### Excerpt to read
· · · · ·
Tuesday, June 4th, 2013

QUESTION: Masters, what does it mean to have no soul? Would someone know or be able to tell if a person had no soul? Is there a purpose for someone not having a soul?  re: sociopath. I have second question re: lost family member, son… any idea on how he is doing? ~Karen, USA

ANSWER: From the standpoint of society, “having no soul” refers to someone, like a sociopath, who has absolutely no regard for anyone or anything. In literature, it describes a story’s villain who treats victims horrendously. Some religions use the term, as well, for anyone not accepting and living by their doctrines. A lot of “souls” are equated with spiritual people who are to be revered such as religious, prophets, and—according to a person’s own beliefs—angels and guides.

When talking spiritually about beings on this Earth, which was created solely for souls to be able to learn lessons, a soul is what animates the body and no human being lives without one. It is the soul who determines what experiences will be had on Earth. Souls were all broken off from Source and have the same characteristics and abilities.

A soul may choose to have experiences that society believes only a soulless individual could tolerate, which is not the case. Without a soul, a body—or even a fetus—is not viable or alive. Hitler, Idi Amin, and Osama bin Laden were all souls having a physical experience to try out various lessons. All have been termed soulless by society. Simply put, if someone walks on the planet, he or she has a soul.

Your son is finding his way. He is trying to totally understand the lessons that he chose and how he dealt with them. He thinks of you often and may try to make contact soon.

Second guessing life

Tuesday, June 4th, 2013

QUESTION: Masters, when I was 6 years old I decided that I wouldn’t want to have children. Now I’m 30 and my mind hasn’t changed a bit. I actually think about removing my uterus or having sterilization. I love kids, but not in a way of needing to have my own. I dream that I could help the forgotten children like child slaves, child soldiers and child prostitutes. However I have started to worry that what if there’s a soul waiting for being born into my life and not accepting that soul I would do bad karma for myself. I’m getting very anxious when I think about all this, though I know souls have multiple possible parents for themselves. The last 3 lives I have had here have went by as childfree. P.S. Can you give me any tips how to win the horrible dentist phobia I suffer from? I have no idea where it’s coming from. ~Maarit, Finland

ANSWER: A soul has complete freedom to choose whatever they wish to experience. If any contracts were made before coming to Earth you may choose to change the conditions. Worrying is just a reflection of the thinking that has been placed in your head by what others have said to you or what you have read. Your feelings are an indication of what your soul wants to do.
· · · · ·
### Required tasks
1. Update the excerpt on souls from "ANSWER: From the" up to and including "characteristics and abilities.", swapping "villain" for "antagonist".
2. Write what comes next in the excerpt on souls, picking up after its last sentence.
The entries below come from a different source than the excerpt on souls.
· · · · ·
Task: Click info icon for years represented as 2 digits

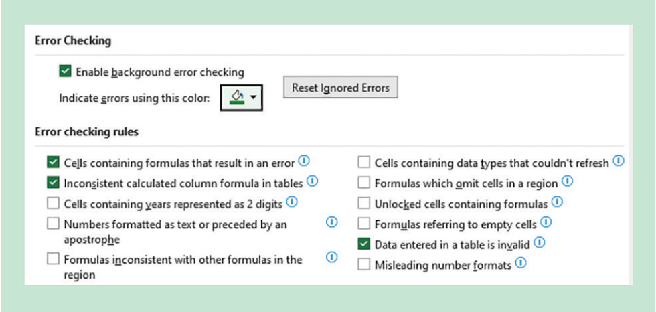Action: pos(292,202)
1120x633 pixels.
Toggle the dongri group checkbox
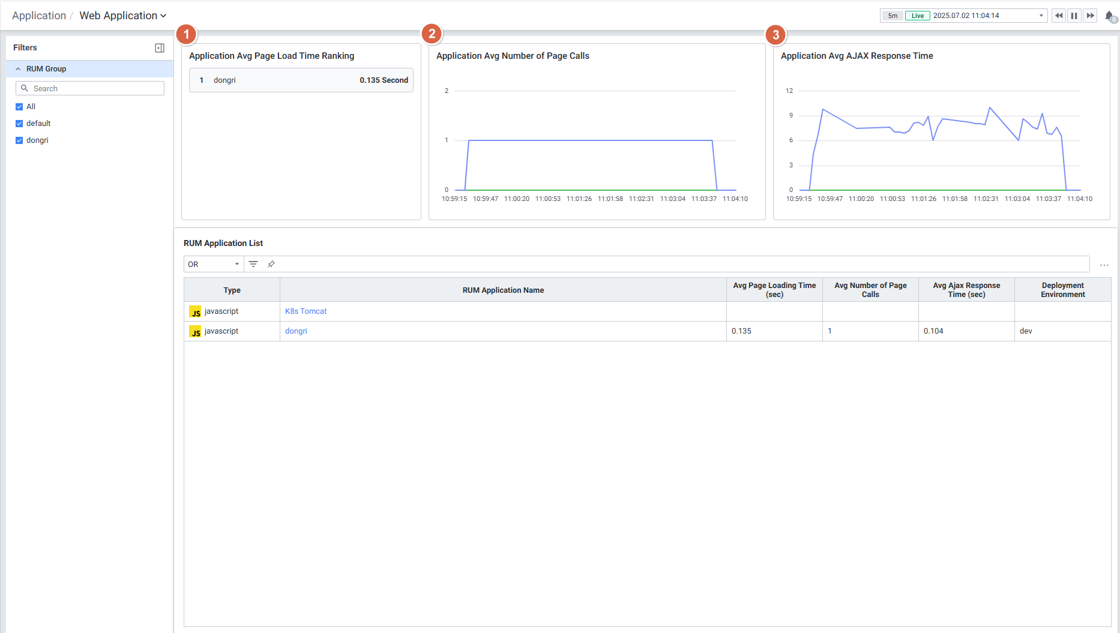[19, 140]
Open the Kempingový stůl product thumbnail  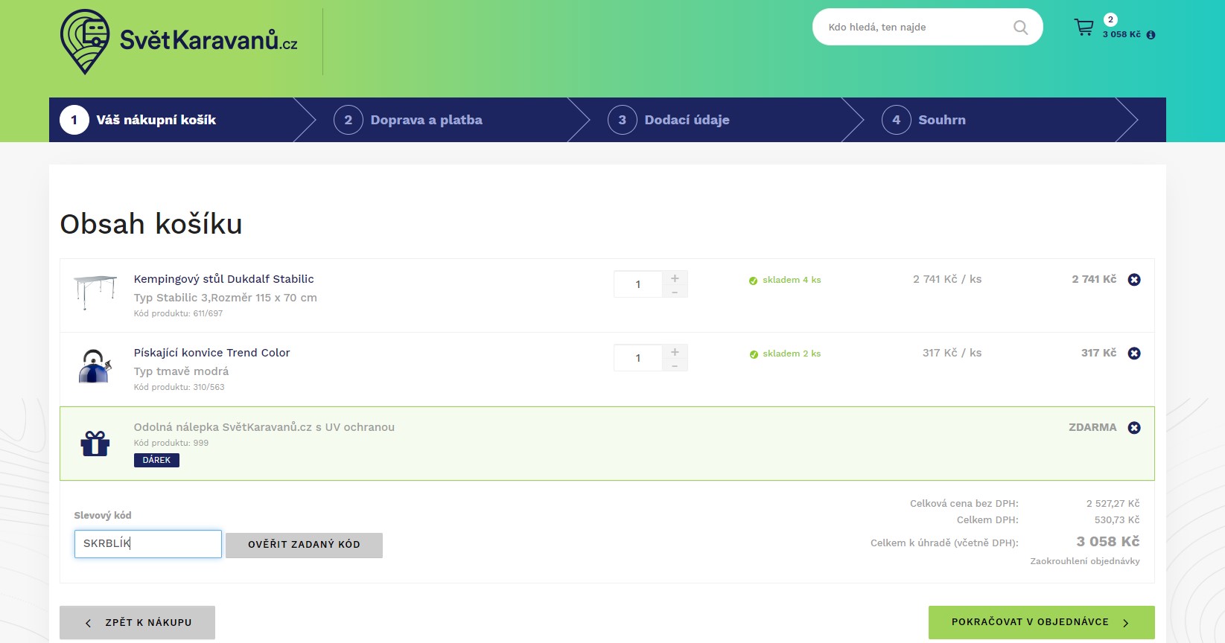click(x=96, y=292)

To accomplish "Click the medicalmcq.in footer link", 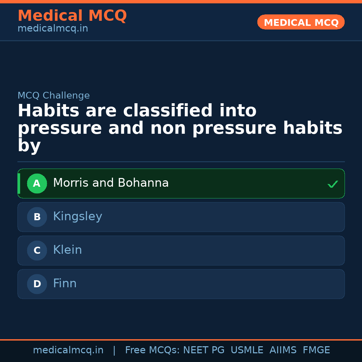I will tap(68, 350).
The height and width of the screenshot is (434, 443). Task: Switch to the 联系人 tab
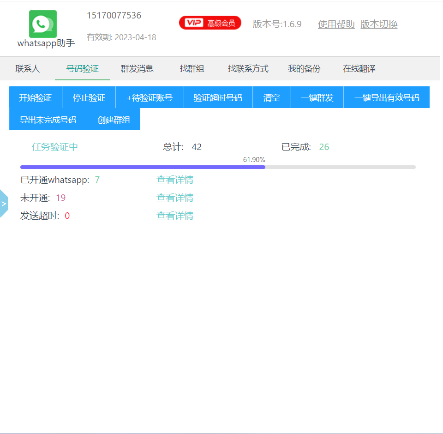point(28,69)
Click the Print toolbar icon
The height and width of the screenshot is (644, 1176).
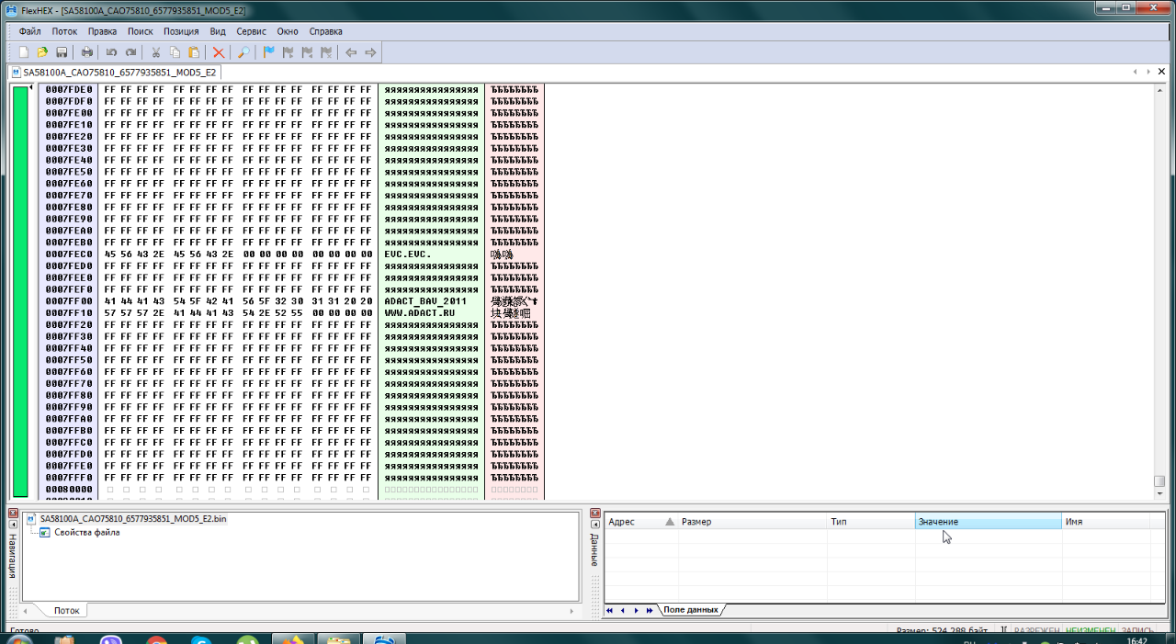click(x=87, y=52)
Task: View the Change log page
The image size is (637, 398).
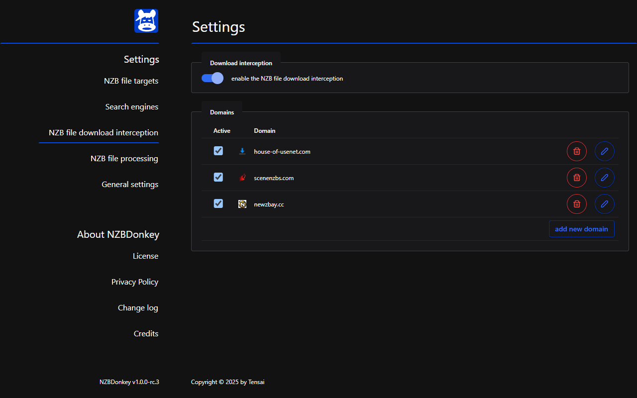Action: 138,308
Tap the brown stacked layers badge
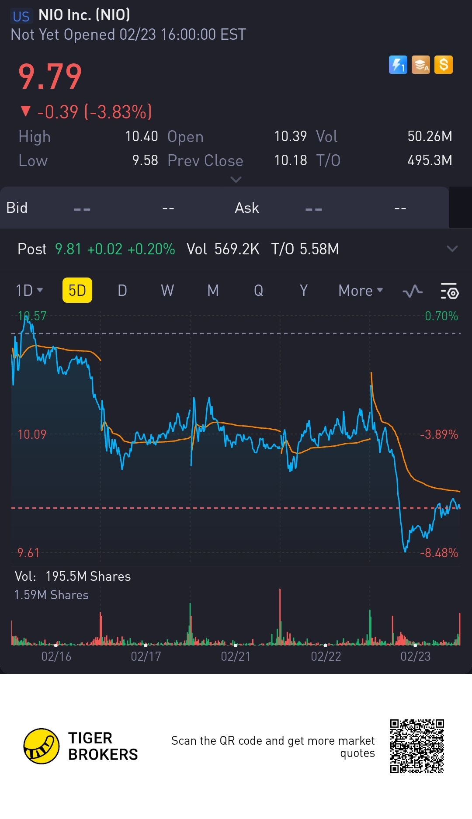The image size is (472, 819). (420, 65)
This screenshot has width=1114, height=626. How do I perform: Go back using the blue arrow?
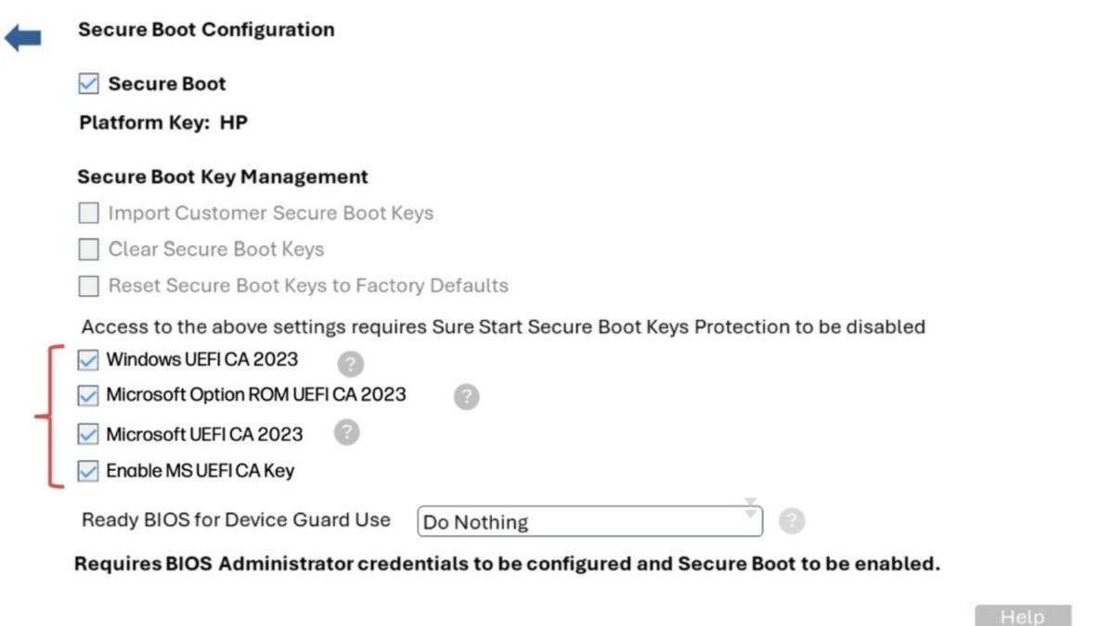[x=22, y=39]
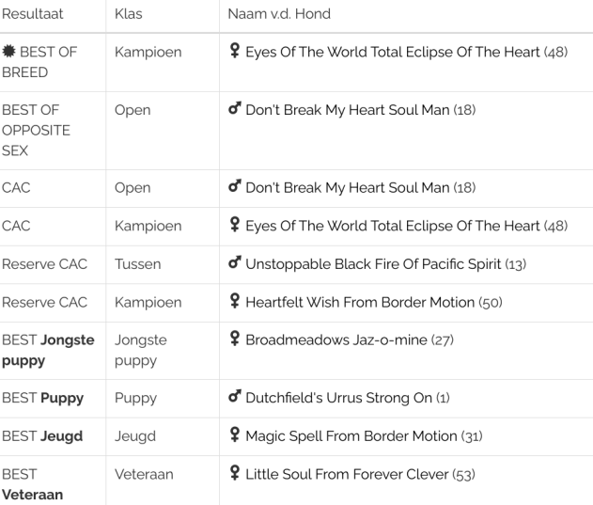Click male icon in Best of Opposite Sex row
Viewport: 593px width, 505px height.
[x=235, y=109]
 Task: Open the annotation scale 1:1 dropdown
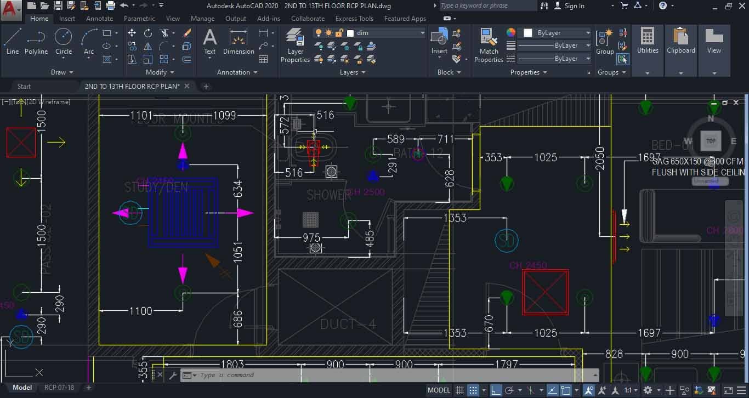coord(636,390)
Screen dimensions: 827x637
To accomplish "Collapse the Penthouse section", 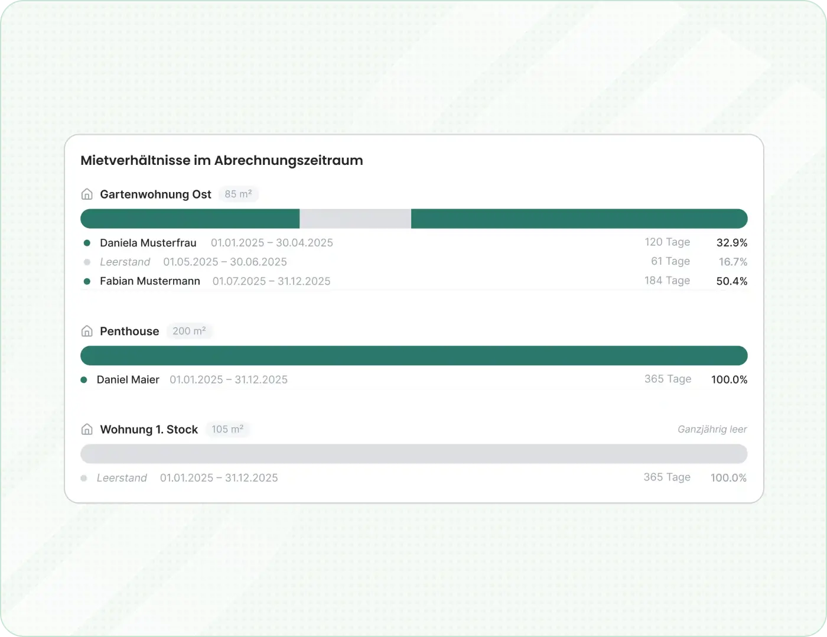I will 129,331.
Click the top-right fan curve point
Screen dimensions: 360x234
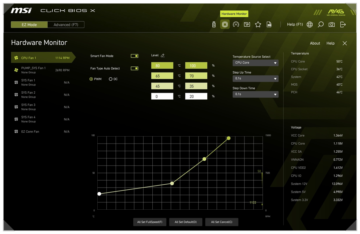point(229,138)
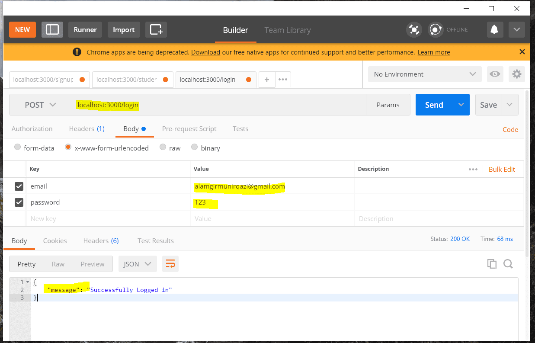Search the response with magnifier icon

(x=508, y=264)
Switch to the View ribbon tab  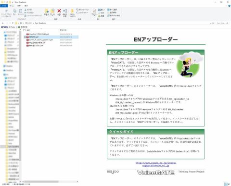(x=26, y=6)
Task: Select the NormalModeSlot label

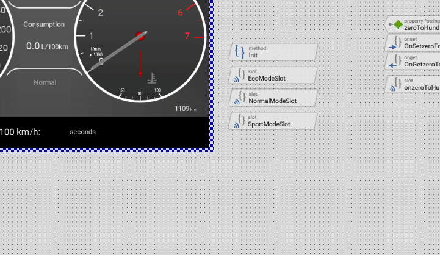Action: click(x=272, y=101)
· · · · ·
### Answers by task
1.
ANSWER: From the standpoint of society, “having no soul” refers to someone, like a sociopath, who has absolutely no regard for anyone or anything. In literature, it describes a story’s antagonist who treats victims horrendously. Some religions use the term, as well, for anyone not accepting and living by their doctrines. A lot of “souls” are equated with spiritual people who are to be revered such as religious, prophets, and—according to a person’s own beliefs—angels and guides.

When talking spiritually about beings on this Earth, which was created solely for souls to be able to learn lessons, a soul is what animates the body and no human being lives without one. It is the soul who determines what experiences will be had on Earth. Souls were all broken off from Source and have the same characteristics and abilities.

2.
Your problem with your life is thinking too much. You live in fear. Not wanting to have children is a life lesson many wish to go through. You carry your desire to the extreme by thinking it is what you want to do but that you may want to change your mind, so why not make it impossible to change your mind by removing the organs necessary to create another life?

Do you believe you do not want children because you feel you have had prior lives without children? One has nothing to do with the other unless you convince yourself that it does. You also choose the beliefs by which you lead your life. Take responsibility for the choices you are making. Don’t let others dictate to you.

Give yourself a break. There is no such thing as bad karma. Karma is a concept of Eastern religions and is based on a revenge system. There is no punishment for the choices you make during a lifetime. The selection of parents is a joint decision between the incoming soul and the parents on the planet.

You feel you know so much about past lives: explore the ones where you were tortured by having your teeth extracted, where disease caused you to lose your teeth and were then not able to eat, and where your mouth was malformed at birth.